Remediation focuses on ensuring that every object-level operation validates the relationship between the authenticated subject (from the Bearer Token) and the target resource. In ASP.NET, this means deriving the user identity from the token and enforcing ownership or role-based checks against the data model before returning or modifying records.

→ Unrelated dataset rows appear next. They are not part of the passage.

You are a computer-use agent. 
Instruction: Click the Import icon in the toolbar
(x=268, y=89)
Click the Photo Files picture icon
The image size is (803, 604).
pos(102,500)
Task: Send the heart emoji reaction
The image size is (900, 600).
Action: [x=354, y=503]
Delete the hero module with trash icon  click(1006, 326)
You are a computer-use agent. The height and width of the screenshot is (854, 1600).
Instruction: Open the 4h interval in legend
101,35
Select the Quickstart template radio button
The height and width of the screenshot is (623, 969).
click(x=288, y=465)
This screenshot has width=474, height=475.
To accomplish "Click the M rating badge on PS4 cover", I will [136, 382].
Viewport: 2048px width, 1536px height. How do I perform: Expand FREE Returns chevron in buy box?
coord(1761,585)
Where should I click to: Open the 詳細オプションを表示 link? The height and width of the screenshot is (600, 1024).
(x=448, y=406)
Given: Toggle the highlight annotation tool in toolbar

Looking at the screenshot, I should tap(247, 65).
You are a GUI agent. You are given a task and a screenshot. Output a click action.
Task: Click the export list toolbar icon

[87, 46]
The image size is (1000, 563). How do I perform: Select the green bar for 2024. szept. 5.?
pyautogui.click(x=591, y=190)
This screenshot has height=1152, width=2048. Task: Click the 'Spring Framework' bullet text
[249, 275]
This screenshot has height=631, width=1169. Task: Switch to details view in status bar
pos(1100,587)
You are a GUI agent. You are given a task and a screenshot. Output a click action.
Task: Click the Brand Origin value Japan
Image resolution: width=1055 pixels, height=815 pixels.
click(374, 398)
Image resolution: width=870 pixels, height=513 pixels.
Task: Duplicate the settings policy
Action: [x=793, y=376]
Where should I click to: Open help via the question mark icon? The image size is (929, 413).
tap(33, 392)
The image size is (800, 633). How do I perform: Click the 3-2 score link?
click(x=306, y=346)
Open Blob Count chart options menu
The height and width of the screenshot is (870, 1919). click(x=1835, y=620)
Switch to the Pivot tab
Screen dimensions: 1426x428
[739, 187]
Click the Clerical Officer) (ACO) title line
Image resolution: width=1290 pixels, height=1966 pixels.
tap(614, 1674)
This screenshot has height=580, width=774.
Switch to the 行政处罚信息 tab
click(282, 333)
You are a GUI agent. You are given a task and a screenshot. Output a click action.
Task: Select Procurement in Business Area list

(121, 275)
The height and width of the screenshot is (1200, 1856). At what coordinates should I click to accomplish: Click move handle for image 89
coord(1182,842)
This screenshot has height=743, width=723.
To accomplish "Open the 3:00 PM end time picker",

Minimal API with explicit ownership check

var builder = WebApplication.CreateBuilder(args);
builder.Services.AddAuthentication(JwtBearerDefaults.AuthenticationScheme)
    .AddJwtBearer(options =>
    {
        options.Authority = "https://your-auth-provider";
        options.Audience = "api1";
        // Ensure token validation is strict
        options.TokenValidationParameters = new TokenValidationParameters
        {
            ValidateIssuer = true,
            ValidateAudience = true,
            ValidateLifetime = true,
            ValidateIssuerSigningKey = true
        };
    });

var app = builder.Build();
app.UseAuthentication();
app.UseAuthorization();

app.MapGet("/api/users/{userId}", (HttpContext context, string userId, AppDbContext db) =>
{
    var subjectId = context.User.FindFirst(ClaimTypes.NameIdentifier)?.Value;
    if (string.IsNullOrEmpty(subjectId))
    {
        return Results.Unauthorized();
    }
    if (subjectId != userId)
    {
        return Results.Forbid();
    }
    var profile = db.Profiles.FirstOrDefault(p => p.UserId == subjectId);
    return profile is not null ? Results.Ok(profile) : Results.NotFound();
});

app.Run();

Controller-based approach with policy and service

[ApiController]
[Route("api/[controller]")]
public class OrdersController : ControllerBase
{
    private readonly IOrderRepository _orders;
    public OrdersController(IOrderRepository orders)
    {
        _orders = orders;
    }

    [HttpGet("{orderId}")]
    public async Task<IActionResult> GetOrder(Guid orderId, CancellationToken ct)
    {
        var userId = User.FindFirst(ClaimTypes.NameIdentifier)?.Value;
        if (userId is null)
        {
            return Unauthorized();
        }

        var order = await _orders.GetOrderByIdAsync(orderId, userId, ct);
        if (order is null)
        {
            return NotFound();
        }
        return Ok(order);
    }
}

public class OrderRepository : IOrderRepository
{
    private readonly AppDbContext _db;
    public OrderRepository(AppDbContext db) => _db = db;

    public async Task<Order> GetOrderByIdAsync(Guid orderId, string userId, CancellationToken ct)
    {
        return await _db.Orders
            .FirstOrDefaultAsync(o => o.Id == orderId && o.UserId == userId, ct);
    }
}

Key remediation practices

• Always resolve the subject from the Bearer Token (e.g., NameIdentifier claim) and compare it explicitly with the resource’s owning identifier.
• Use parameterized queries or an ORM with parameterized inputs to avoid injection when constructing ownership filters.
• Apply consistent policy checks (e.g., requirements with authorization handlers) so that rules are centralized and less error-prone.
• For tenant-aware applications, include tenant or organization ID in both the token claims and the data model, and validate that the requested resource belongs to the same tenant.
• Avoid exposing raw database identifiers in URLs where possible; consider using opaque identifiers mapped server-side to enforce scoping consistently.

These fixes ensure that even with valid Bearer Tokens, each request enforces object-level authorization, preventing BOLA across authenticated sessions.